Photo: John Boyd A spectrograph of the sound the car's microphone picks up when the driver is speaking [left]. A system developed using machine learning lets through only the person's voice [right]. |
Mitsubishi Quiets Car Noise With Machine Learning
Mitsubishi Electric is claiming a breakthrough with its development of noise suppression technology to aid hands-free phone calls in the car and elsewhere. The technology improves the quality of the communication by filtering out almost all of the unwanted ambient sound that enters a far-field microphone while speaking.
Noises removed include rapidly changing sounds—which were, until now, difficult to deal with—such as passing cars, windshield wipers, and turn signals. In tests the system cancelled out 96 percent of the ambient noise compared to just 78 percent achieved by conventional methods
“Previously, only stationary noises such as road noise or the sound of the air conditioner were really dealt with, because the noise mixed with the speech could be easily predicted from past observations when the driver was not talking,” says Jonathan Le Roux, a principal researcher at Mitsubishi Electric Research Labs in Cambridge, Mass. “It is much harder to reduce noise when its characteristics are largely unpredictable.”

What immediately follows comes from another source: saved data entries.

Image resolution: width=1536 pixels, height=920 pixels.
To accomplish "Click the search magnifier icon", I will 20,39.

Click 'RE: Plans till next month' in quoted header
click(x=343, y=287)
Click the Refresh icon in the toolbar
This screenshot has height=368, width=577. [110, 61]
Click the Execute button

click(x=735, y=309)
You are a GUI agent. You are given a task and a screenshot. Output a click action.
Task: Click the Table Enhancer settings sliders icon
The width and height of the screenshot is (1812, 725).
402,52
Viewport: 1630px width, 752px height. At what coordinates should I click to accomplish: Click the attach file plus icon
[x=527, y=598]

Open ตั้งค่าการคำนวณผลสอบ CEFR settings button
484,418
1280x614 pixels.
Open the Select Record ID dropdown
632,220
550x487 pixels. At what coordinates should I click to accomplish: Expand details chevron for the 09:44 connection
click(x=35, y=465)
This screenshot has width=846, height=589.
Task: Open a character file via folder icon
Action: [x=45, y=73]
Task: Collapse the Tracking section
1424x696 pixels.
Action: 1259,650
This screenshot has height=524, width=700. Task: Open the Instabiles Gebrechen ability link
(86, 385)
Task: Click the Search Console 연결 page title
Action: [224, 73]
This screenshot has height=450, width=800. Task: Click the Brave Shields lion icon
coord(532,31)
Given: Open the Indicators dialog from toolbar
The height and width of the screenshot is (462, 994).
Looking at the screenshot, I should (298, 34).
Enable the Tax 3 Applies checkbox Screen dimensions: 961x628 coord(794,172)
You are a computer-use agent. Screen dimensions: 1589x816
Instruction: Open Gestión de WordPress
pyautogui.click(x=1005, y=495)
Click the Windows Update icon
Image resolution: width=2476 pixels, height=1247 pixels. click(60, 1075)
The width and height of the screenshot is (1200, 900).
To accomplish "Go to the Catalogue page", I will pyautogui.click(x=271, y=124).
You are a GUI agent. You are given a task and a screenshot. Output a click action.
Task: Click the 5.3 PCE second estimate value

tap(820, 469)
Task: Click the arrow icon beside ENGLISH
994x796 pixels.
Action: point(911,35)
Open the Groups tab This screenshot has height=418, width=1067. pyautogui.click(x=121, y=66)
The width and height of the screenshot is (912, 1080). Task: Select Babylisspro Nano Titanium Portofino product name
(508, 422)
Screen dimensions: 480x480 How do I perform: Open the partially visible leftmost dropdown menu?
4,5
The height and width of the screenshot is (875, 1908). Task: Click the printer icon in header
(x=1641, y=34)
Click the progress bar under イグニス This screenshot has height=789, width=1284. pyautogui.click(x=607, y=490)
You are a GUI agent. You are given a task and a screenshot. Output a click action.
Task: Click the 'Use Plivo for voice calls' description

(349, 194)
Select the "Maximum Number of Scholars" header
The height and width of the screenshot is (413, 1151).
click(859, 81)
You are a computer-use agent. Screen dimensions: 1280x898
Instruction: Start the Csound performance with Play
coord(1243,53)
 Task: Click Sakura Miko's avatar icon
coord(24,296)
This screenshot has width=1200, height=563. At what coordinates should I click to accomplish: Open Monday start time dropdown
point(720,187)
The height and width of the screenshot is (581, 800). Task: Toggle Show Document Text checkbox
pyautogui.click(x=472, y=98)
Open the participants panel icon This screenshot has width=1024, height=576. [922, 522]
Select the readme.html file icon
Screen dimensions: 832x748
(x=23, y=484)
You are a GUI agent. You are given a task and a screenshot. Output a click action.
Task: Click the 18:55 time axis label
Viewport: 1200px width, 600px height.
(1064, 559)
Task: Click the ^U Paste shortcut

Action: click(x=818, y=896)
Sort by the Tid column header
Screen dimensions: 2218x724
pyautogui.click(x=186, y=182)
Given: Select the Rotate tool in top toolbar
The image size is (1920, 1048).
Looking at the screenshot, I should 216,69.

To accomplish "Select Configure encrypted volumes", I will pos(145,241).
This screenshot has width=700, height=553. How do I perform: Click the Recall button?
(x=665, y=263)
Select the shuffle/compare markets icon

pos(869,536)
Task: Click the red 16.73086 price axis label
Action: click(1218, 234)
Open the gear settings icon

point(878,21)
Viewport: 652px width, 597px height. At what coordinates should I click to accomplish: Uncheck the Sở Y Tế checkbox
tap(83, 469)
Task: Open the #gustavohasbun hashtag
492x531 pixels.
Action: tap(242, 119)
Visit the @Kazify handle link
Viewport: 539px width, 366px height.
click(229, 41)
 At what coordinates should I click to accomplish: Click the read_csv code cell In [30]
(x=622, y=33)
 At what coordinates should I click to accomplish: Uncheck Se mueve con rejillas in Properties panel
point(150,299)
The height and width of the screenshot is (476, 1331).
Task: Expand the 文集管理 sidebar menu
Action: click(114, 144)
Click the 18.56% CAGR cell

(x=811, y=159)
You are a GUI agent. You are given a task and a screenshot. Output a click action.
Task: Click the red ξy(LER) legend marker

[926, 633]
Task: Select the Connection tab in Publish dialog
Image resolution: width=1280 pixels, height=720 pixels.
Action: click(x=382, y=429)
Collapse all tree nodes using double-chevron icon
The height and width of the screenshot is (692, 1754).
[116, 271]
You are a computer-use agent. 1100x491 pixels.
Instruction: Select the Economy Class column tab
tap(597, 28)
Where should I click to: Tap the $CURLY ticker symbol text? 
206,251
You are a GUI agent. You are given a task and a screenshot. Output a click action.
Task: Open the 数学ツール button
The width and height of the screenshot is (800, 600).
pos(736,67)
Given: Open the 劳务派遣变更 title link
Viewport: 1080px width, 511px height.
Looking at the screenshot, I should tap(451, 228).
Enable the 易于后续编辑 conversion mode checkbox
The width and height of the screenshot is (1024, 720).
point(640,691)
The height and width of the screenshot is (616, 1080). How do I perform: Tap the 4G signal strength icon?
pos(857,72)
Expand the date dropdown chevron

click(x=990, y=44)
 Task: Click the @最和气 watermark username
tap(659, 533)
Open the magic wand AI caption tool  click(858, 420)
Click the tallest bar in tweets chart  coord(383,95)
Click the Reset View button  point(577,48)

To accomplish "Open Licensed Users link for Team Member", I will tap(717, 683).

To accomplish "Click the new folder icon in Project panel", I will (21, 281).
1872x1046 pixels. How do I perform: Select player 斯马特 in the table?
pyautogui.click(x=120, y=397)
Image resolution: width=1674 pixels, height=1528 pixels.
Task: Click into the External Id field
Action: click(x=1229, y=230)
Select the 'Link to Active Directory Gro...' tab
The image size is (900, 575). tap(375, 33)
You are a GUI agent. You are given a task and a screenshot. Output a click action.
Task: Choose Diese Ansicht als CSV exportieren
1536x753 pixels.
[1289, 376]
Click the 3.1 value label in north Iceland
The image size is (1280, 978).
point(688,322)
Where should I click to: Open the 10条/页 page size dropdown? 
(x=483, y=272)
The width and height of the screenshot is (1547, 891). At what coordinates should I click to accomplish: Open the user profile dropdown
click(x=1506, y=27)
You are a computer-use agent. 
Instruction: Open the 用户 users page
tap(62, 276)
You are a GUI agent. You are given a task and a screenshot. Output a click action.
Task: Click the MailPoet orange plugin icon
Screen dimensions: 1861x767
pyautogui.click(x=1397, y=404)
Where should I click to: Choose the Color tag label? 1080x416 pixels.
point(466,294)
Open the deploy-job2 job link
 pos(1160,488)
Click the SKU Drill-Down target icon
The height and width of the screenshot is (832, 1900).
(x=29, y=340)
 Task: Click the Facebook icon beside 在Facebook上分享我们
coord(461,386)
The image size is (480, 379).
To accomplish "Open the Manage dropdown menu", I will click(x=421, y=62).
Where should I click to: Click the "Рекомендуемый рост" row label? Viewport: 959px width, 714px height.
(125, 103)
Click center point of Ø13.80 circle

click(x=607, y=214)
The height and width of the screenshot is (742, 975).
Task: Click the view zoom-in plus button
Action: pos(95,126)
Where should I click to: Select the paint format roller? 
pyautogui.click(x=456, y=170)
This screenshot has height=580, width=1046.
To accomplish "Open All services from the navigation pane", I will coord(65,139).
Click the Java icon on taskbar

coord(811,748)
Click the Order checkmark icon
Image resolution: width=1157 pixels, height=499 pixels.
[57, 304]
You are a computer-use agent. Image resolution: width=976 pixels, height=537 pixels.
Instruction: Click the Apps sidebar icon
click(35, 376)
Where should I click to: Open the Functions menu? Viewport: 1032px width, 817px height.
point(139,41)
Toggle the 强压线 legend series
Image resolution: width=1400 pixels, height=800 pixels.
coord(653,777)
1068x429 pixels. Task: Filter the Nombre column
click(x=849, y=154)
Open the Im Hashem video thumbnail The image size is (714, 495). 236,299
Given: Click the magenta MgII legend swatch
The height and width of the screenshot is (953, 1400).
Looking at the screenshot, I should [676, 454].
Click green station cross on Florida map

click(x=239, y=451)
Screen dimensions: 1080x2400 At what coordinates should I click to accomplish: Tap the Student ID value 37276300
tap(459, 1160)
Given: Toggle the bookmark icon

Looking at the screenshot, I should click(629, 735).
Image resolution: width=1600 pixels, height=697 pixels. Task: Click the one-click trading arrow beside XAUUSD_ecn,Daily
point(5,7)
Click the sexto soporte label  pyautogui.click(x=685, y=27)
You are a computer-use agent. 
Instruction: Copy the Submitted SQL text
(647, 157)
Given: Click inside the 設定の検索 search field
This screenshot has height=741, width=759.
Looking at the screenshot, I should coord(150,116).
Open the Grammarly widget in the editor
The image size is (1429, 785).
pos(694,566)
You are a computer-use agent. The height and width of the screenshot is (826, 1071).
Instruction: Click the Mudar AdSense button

To better distinguish human speech from other sounds, the researchers are developing speech-enhancement systems that learn to exploit spectral and dynamic characteristics of human speech such as pitch and timber.
These systems employ machine-learning methods based on deep neural networks. (Facebook’s AI chief, Yann Le Cun, explained deep neural networks for us here.) These are trained to distinguish and suppress the noise and retain the clean speech using massive amounts of noise -contaminated speech data. The systems have millions of parameters that are optimized during training in order to reduce the difference between the output of the system and the original clean speech.
In order to reconstruct the clean speech, the neural networks construct special time-varying filters on the fly and apply them to the contaminated speech.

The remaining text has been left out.